Time might be the conqueror, but not yet. Not in Jackson Browne’s case. The 68 year-old, still slim and cool with his traditional flowing locks now flecked with grey, played a blistering concert in front of a rapt audience at The Sage, Gateshead, backed by a terrific band consisting of the stellar Jeff Young (keyboards) Val McCallum (guitar), Bob Glaub (bass), Alethea Mills (Vocals), Greg Leisz (guitar, lap steel, pedal steel) and an outstanding drummer in Mauricio Lewak, who brought deft rhythmic subtlety and percussive power to the set.

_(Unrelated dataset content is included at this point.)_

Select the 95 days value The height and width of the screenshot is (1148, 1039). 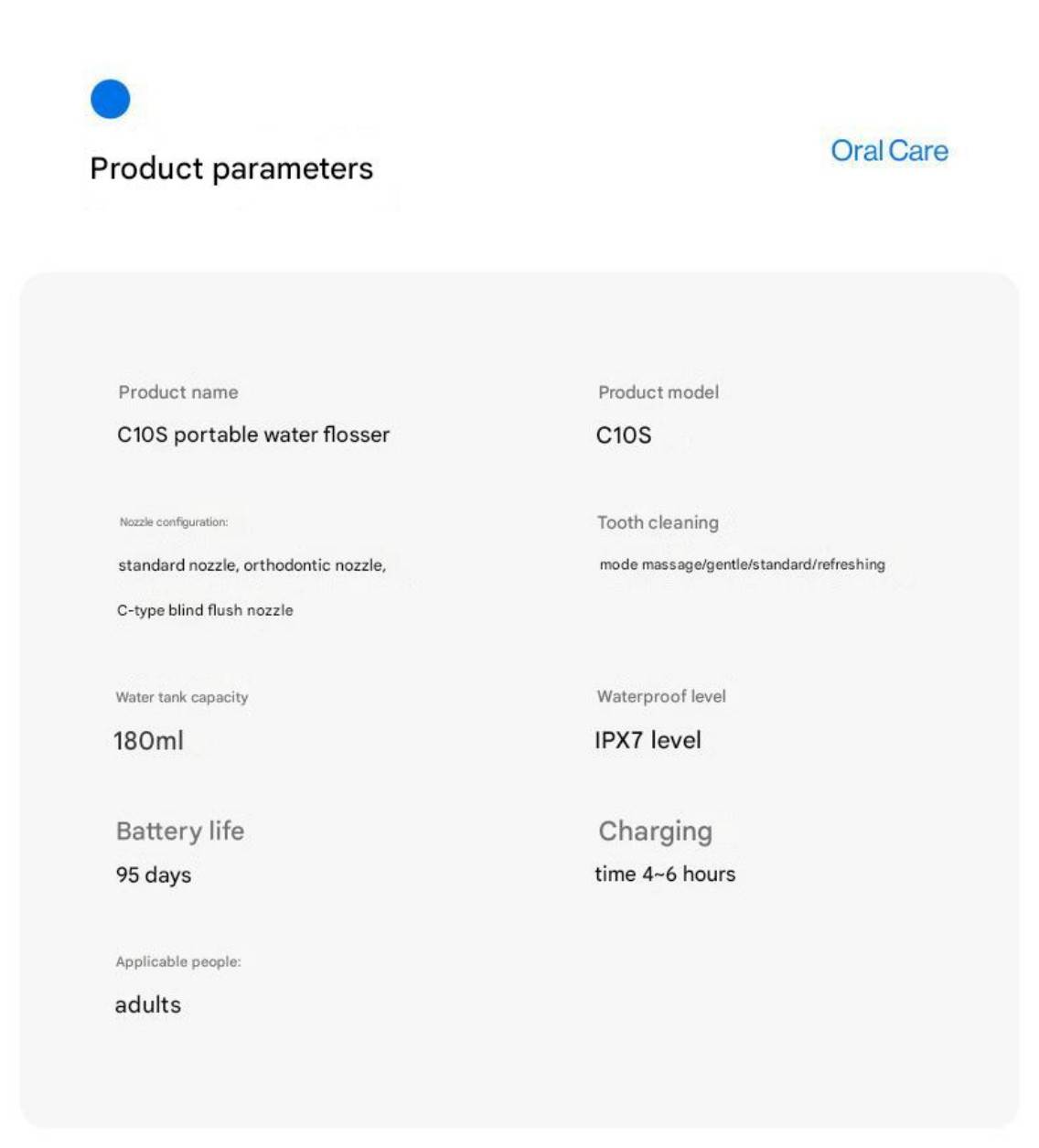(x=154, y=874)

Browne’s between song-chat and occasional humorous trade-offs with an eager audience, keen to sway the direction of the set list, meandered engagingly and added to the effusive atmosphere already engendered by the music, particularly in his introduction to Something Fine, which managed – in a round about way - to take in recollections of Stephen Stills, an apartment in London, romance and an earthquake in California! He was in fine voice, too, the lower pitch of his older voice adding more resonance and emotional depth to familiar songs like the one of the evening’s standouts, For a Dancer, one of several occasions where he switched from guitar to piano.
Delving into his back catalogue, he played tracks off most of his albums, including many favourites such as Doctor My Eyes, For Everyman, Running on Empty, In the Shape of a Heart and These Days, but he also featured newer numbers like The Long Way Around from his most recent album, Standing in the Breach (2014).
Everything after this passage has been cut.